2011年9月より学生の受け入れを開始したMJIITは,現在,約500名の学部生,約350名の大学院生が在籍し,日本人教員等の指導の下で日本式の工学教育を受けている。また,MJIITは今年8月に初めての学部卒業生75人を輩出する。MJIITで培かった高度な技術や知識をもとに,マレーシアに進出している日系企業をはじめとする産業界で活躍することが期待されている。
マレーシアは,80年代に始まったルックイーストポリシー(東方政策)(注)の実施に代表されるように,日本からの製造業の誘致・投資を熱心に続けてきた結果,現在では約1,400社の日本企業がマレーシアに進出している。高度な産業技術を学びたいと望むマレーシア側の要望と,日本式教育を受けた優秀な人材を得て質の高い産業を展開しようとする日本企業等の想いがマッチすることにより,今後,日本とマレーシア双方の産業界の更なる発展が期待されている。MJIITは,この東方政策の集大成と位置付けられる事業でもある。

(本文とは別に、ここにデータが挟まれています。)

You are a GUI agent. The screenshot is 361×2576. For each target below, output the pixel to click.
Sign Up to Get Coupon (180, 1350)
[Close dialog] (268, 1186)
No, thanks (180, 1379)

(注)ルックイーストポリシー(東方政策):1981年にマハティール元首相が提唱した構想で,日本等の成功と発展の秘訣が国民の労働倫理,学習・勤労意欲,道徳,経営能力等にあるとして,日本等からそうした要素を学び,マレーシアの経済社会の発展と産業基盤の確立に寄与させようとするマレーシア政府の政策。東方政策は2012年に30周年を迎え,さらなる関係強化が期待されている。